The bank aims to enhance operational efficiencies by reducing the Full-Time Equivalent (FTE) footprint associated with manual matching of Open Items.
Despite the implementation of a matching and reconciliation tool, the bank continues to face challenges in handling the remaining 10-20% of open items, primarily due to high trade and payment volumes. These open items require extensive manual effort and become difficult to manage effectively
To address this challenge, the bank develops an AI/ML-based Auto Match Tool. This tool leverages advanced algorithms and machine learning models to automate the matching process for open items. By analyzing the open items report from the General Ledger (GL), the tool applies a range of ML techniques such as Exact, Tolerance, and Aggregate Matches. It utilizes regex, patterns, and other ML methodologies to perform matching, including one-to-many matches. To ensure the accuracy and reliability of the tool, the matching rules are thoroughly tested for repeatability and validated by subject matter experts (SMEs) from the business.
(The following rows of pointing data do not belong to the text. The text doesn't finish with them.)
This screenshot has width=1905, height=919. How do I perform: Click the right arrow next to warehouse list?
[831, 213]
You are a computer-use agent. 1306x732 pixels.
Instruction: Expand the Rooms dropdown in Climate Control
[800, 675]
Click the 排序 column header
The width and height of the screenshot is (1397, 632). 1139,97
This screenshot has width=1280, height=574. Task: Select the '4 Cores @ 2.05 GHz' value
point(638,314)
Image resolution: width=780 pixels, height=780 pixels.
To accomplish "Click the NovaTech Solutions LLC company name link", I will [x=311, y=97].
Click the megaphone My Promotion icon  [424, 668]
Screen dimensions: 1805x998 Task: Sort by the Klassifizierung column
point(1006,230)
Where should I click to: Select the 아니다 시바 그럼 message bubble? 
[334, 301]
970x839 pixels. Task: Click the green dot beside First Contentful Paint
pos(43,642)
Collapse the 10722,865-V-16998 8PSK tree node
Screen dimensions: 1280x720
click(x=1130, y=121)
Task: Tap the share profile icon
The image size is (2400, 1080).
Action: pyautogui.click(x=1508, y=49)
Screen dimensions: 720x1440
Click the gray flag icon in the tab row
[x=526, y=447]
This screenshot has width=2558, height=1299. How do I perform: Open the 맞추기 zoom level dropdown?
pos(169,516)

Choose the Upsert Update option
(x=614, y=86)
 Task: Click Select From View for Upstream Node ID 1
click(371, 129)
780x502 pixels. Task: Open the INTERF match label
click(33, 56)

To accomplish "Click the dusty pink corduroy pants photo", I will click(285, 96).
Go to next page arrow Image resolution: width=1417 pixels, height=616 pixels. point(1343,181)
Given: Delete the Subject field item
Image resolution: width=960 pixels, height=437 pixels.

The implementation of the Auto Match Tool delivers significant results. It successfully matches 80-90% of the open items, thereby reducing the manual effort required for reconciliation. The remaining 10-20% of open items become more manageable, resulting in a remarkable 50% reduction in FTE requirements. The Auto Match Tool brings about improvements in operational efficiency, accuracy, and overall reconciliation processes, leading to streamlined operations and enhanced productivity within the bank.